Tasks and exercises →
1. Decide whether each statement agrees with the TARP text below, answering yes or no and quoting the words of the text that settle it: (a) Title VII filled the last 12 pages of a 1,071-page document; (b) the rules allow restricted stock equal to a full year's salary; (c) the top bankers received full details before the Monday meeting.
2. Reproduce, word for word, everything in the TARP text from "What followed was" down to "and cultural ramifications.".

Document →
——————
The road to Europe is paved with TARP.
Obama's slip up on the timeline of his phony bonus rage was an AIG banana peel moment ~ and we enjoyed the inadvertent comic relief amidst the Presidential posturing. While the money in the AIG bonuses may be a pittance in bailout dollar terms, the Congressional response exposes the 800 lb. gorilla which was loosed in Washington long before anyone noticed, and which is larger than even those now mumbling about Bills of Attainder yet realize.
Back in February, Donald Luskin was already concerned about one feature of the beast. He pointed out that a soon-to-be-pivotal Title VII in the stimulus bill occupied the very last 12, least likely to be read, pages of a 1,071 page document. There is a larger drama playing out, but Luskin sets a prescient stage:
Here's how Title VII works. Any bank that participates in any way in TARP is subject to the new law. The more TARP money you take, the more people in the company to whom the rules apply. For the biggest banks who took the most money, the rules apply to “senior executives” plus the 20 “most highly compensated” employees.
The rules prohibit any incentive compensation of any kind — bonus, commission, whatever — unless it is paid in restricted stock that doesn't vest until the TARP money is paid back to the government. And the amount of the restricted stock is limited to 50% of your salary. So if you make $200,000 a year, the most you can get in restricted stock is $100,000.
Typically, highly compensated people on Wall Street earn fairly low salaries, but then get large annual bonuses — usually based on performance. Title VII turns that upside down. No more pay for play. It's all about salary now. So if a bank normally pays a superstar trader a nominal salary of $200,000 — and in a home-run year he earns himself a $10 million bonus — the only way to pay him the same total amount is to raise his salary to about $6.6 million. He'd then get that salary even if he did a lousy job in a given year.
And can you imagine the howling from the Congress and the media if we paid huge salaries to these people? There'd really be no choice but to drastically cut back their total compensation.
Card Check for Bankers
Wells Fargo, of course, was effectively compelled to participate in the TARP scheme, despite their better judgment, because putative TARP purposes could not be served if they didn’t. None of the major bankers, however, were present at the birthing of the offer they could not refuse back in October:
Regulators had spent the weekend crashing out their latest strategy to restore confidence to America's battered banking system.... Policy makers wanted to deliver a "confidence shock," one participant said....[They] knew they were taking unprecedented steps. It would take years to disentangle banks from the federal government. Some of these temporary steps would be hard to undo.....A final deal between regulators was hashed out in Mr. Paulson's office Sunday afternoon.... The top bankers were then told to show up for a meeting Monday at 3 p.m., but were given few details.
What followed was "one of the most important gatherings of bankers in American history." What transpired, however, has far wider political and cultural ramifications.
For an hour, the nine executives drank coffee and water and listened to [Paulson and Bernanke] paint a dire portrait of the U.S. economy and the unfolding financial crisis.... Mr. Geithner, whose job as New York Fed chief makes him the central bank's main man on Wall Street, delivered the most sobering news. He described how much preferred stock the government was going to buy from each firm. The government would take $25 billion in Citigroup, $10 billion in Goldman Sachs Group Inc., and so on.
——————
Recorded data →
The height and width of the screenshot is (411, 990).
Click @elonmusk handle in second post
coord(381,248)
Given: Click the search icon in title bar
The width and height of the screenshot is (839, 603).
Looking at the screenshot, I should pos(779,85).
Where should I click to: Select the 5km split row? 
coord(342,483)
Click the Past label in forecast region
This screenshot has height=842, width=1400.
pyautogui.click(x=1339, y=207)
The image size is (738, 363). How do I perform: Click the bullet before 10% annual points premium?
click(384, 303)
——————
Results of the exercise →
1.
(a) Yes: "occupied the very last 12, least likely to be read, pages of a 1,071 page document"
(b) No: "the amount of the restricted stock is limited to 50% of your salary"
(c) No: "but were given few details."

2.
What followed was "one of the most important gatherings of bankers in American history." What transpired, however, has far wider political and cultural ramifications.